Molecular Vibrations of Three Particle Systems with Special Applications to the Ethyl Halides and Ethyl Alcohol

Abstract

The vibrational potential of polyatomic molecules is discussed in the light of the theory of directed valence. Andrews' assumptions of ``valence forces'' are seen to be rather special, but at the same time are fairly good approximations under certain conditions.
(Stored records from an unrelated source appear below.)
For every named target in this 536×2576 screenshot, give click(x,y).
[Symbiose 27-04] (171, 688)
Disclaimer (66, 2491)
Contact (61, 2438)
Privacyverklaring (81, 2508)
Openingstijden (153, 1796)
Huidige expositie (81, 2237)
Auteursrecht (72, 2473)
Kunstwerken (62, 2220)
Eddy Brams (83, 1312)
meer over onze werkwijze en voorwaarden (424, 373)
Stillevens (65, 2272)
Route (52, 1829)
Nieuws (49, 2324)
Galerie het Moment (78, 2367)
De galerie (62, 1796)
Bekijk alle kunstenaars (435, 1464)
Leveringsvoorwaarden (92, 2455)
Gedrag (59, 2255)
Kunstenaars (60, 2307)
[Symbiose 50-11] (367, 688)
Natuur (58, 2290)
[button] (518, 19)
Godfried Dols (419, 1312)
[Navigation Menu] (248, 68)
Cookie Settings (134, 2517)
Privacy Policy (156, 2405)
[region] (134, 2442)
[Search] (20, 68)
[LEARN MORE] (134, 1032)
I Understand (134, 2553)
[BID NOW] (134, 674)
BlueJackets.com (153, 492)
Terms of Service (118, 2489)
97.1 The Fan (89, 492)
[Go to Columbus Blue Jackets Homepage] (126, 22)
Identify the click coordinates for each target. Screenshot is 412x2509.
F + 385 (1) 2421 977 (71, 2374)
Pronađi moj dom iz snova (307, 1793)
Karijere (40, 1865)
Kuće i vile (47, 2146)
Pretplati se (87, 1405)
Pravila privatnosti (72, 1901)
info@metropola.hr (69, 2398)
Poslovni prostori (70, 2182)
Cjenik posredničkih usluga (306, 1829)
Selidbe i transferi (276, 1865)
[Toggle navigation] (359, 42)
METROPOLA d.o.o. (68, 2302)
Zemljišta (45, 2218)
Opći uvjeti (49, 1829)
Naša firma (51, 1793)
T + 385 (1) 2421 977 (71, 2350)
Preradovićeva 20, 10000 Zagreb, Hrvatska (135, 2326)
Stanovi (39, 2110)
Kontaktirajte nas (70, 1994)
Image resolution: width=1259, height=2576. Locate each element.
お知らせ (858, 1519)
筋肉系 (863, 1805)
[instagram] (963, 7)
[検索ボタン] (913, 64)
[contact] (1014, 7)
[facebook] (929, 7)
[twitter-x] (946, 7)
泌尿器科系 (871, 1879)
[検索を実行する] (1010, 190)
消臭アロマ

The normal vibrations of three body systems are calculated for the potential function $$\mathrm{V=}\frac{1}{2}{\mathrm{[k}}_1{\mathrm{(\Delta r}}_1{)}^2{\mathrm{+k}}_2{\mathrm{(\Delta r}}_2{)}^2{\mathrm{+k}}_3{\mathrm{(r}}_1^{0^2}{\mathrm{+r}}_2^{0^2}{\mathrm{)(\Delta \gamma )}}^2]$$ with r₁, r₂ radial coordinates and γ an angular one. The potential terms proportional to Δr₁Δr₂, etc., are treated as perturbations. These calculations are applied to the ethyl halide and ethyl alcohol molecules by considering the CH₃, CH₂ and OH groups as dynamic units. Force constants were determined which gave approximately the experimental frequencies. The calculation of the normal modes of vibration illustrate the approximate validity of the designation of the modes of vibration of unsymmetrical three body systems as two independent radial motions and an angular motion.